Retype the entries in full, exactly.
===== Data in this exercise =====
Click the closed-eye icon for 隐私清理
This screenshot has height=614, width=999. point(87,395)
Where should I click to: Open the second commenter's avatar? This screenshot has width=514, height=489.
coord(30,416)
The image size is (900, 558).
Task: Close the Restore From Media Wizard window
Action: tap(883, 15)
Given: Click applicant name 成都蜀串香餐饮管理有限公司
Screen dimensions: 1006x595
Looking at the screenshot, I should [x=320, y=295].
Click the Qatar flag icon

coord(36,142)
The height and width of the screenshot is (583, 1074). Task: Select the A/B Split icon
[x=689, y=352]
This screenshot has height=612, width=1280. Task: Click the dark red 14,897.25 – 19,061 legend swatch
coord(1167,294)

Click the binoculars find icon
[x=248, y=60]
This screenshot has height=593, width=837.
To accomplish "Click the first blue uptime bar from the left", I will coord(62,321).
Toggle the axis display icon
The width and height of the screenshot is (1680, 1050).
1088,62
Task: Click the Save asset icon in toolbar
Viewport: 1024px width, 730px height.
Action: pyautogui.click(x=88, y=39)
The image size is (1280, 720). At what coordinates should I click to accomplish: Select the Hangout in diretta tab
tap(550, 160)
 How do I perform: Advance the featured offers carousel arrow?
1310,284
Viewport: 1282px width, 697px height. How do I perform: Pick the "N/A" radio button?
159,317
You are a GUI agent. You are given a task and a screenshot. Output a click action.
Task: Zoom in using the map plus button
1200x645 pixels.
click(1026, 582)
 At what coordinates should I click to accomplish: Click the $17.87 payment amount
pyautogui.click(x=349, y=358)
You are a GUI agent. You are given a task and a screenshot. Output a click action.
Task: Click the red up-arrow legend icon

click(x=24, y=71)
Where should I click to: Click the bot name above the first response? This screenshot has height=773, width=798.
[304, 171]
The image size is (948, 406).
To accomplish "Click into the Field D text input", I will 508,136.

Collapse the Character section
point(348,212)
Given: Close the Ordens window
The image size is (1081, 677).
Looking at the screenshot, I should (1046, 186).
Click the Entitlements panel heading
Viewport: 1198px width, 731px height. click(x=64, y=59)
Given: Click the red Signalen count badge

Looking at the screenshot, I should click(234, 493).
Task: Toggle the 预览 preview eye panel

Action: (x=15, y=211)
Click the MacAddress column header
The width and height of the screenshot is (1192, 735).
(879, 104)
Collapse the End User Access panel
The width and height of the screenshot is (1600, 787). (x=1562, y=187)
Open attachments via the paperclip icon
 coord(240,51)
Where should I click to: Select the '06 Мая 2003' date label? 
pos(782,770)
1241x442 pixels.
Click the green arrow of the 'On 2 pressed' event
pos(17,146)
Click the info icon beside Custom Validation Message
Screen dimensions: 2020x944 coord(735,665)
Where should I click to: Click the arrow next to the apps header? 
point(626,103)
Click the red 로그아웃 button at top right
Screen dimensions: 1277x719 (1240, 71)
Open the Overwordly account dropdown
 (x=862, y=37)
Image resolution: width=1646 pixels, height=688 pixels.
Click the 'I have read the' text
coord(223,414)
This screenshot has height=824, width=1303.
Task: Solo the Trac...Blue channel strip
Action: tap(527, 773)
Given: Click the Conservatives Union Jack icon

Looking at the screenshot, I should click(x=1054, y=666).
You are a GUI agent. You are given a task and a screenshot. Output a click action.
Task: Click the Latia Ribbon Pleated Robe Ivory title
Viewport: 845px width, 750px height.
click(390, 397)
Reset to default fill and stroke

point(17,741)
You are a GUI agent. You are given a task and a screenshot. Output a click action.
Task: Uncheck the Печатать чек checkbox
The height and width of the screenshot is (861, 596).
=====
- [Task response]:
Click the closed-eye icon for 隐私清理
This screenshot has height=614, width=999. point(87,395)
Where should I click to: Open the second commenter's avatar? This screenshot has width=514, height=489.
coord(30,416)
The image size is (900, 558).
Task: Close the Restore From Media Wizard window
Action: tap(883, 15)
Given: Click applicant name 成都蜀串香餐饮管理有限公司
Screen dimensions: 1006x595
Looking at the screenshot, I should [x=320, y=295].
Click the Qatar flag icon

coord(36,142)
The height and width of the screenshot is (583, 1074). Task: Select the A/B Split icon
[x=689, y=352]
This screenshot has height=612, width=1280. Task: Click the dark red 14,897.25 – 19,061 legend swatch
coord(1167,294)

Click the binoculars find icon
[x=248, y=60]
This screenshot has height=593, width=837.
To accomplish "Click the first blue uptime bar from the left", I will coord(62,321).
Toggle the axis display icon
The width and height of the screenshot is (1680, 1050).
1088,62
Task: Click the Save asset icon in toolbar
Viewport: 1024px width, 730px height.
Action: pyautogui.click(x=88, y=39)
The image size is (1280, 720). At what coordinates should I click to accomplish: Select the Hangout in diretta tab
tap(550, 160)
 How do I perform: Advance the featured offers carousel arrow?
1310,284
Viewport: 1282px width, 697px height. How do I perform: Pick the "N/A" radio button?
159,317
You are a GUI agent. You are given a task and a screenshot. Output a click action.
Task: Zoom in using the map plus button
1200x645 pixels.
click(1026, 582)
 At what coordinates should I click to accomplish: Click the $17.87 payment amount
pyautogui.click(x=349, y=358)
You are a GUI agent. You are given a task and a screenshot. Output a click action.
Task: Click the red up-arrow legend icon

click(x=24, y=71)
Where should I click to: Click the bot name above the first response? This screenshot has height=773, width=798.
[304, 171]
The image size is (948, 406).
To accomplish "Click into the Field D text input", I will 508,136.

Collapse the Character section
point(348,212)
Given: Close the Ordens window
The image size is (1081, 677).
Looking at the screenshot, I should (1046, 186).
Click the Entitlements panel heading
Viewport: 1198px width, 731px height. click(x=64, y=59)
Given: Click the red Signalen count badge

Looking at the screenshot, I should click(234, 493).
Task: Toggle the 预览 preview eye panel

Action: (x=15, y=211)
Click the MacAddress column header
The width and height of the screenshot is (1192, 735).
(879, 104)
Collapse the End User Access panel
The width and height of the screenshot is (1600, 787). (x=1562, y=187)
Open attachments via the paperclip icon
 coord(240,51)
Where should I click to: Select the '06 Мая 2003' date label? 
pos(782,770)
1241x442 pixels.
Click the green arrow of the 'On 2 pressed' event
pos(17,146)
Click the info icon beside Custom Validation Message
Screen dimensions: 2020x944 coord(735,665)
Where should I click to: Click the arrow next to the apps header? 
point(626,103)
Click the red 로그아웃 button at top right
Screen dimensions: 1277x719 (1240, 71)
Open the Overwordly account dropdown
 (x=862, y=37)
Image resolution: width=1646 pixels, height=688 pixels.
Click the 'I have read the' text
coord(223,414)
This screenshot has height=824, width=1303.
Task: Solo the Trac...Blue channel strip
Action: tap(527, 773)
Given: Click the Conservatives Union Jack icon

Looking at the screenshot, I should click(x=1054, y=666).
You are a GUI agent. You are given a task and a screenshot. Output a click action.
Task: Click the Latia Ribbon Pleated Robe Ivory title
Viewport: 845px width, 750px height.
click(390, 397)
Reset to default fill and stroke

point(17,741)
You are a GUI agent. You are given a task and a screenshot. Output a click action.
Task: Uncheck the Печатать чек checkbox
The height and width of the screenshot is (861, 596).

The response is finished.